* _PROBLEM TO SOLVE_:
If a line in the listing carries the word "info", return a copy of that line.

== == ==

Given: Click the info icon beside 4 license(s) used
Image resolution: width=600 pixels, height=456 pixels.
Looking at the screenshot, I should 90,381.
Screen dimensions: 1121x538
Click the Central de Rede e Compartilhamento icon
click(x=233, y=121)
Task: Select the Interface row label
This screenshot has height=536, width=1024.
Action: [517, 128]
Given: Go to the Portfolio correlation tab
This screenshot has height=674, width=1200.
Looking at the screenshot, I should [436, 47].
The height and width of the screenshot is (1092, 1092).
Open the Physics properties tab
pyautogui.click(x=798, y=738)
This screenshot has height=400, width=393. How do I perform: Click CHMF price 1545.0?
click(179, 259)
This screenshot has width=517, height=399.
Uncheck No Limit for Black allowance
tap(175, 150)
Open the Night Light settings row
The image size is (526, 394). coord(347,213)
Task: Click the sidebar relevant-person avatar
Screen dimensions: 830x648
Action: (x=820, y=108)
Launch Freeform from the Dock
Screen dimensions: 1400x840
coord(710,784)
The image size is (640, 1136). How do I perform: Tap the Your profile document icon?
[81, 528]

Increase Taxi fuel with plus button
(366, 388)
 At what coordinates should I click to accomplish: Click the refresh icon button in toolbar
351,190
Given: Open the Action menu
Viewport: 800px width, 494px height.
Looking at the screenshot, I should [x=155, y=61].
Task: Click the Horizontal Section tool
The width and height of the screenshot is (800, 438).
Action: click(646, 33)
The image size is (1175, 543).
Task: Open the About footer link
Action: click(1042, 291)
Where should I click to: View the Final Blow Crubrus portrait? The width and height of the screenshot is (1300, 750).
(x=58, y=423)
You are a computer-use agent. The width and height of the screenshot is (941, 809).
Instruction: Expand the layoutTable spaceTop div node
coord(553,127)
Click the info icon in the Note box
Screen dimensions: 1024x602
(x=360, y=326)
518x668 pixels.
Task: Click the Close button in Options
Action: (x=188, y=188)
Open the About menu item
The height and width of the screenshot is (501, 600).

== == ==

* _SOLUTION FOR THIS TASK_:
Given: Click the info icon beside 4 license(s) used
Click the info icon in the Note box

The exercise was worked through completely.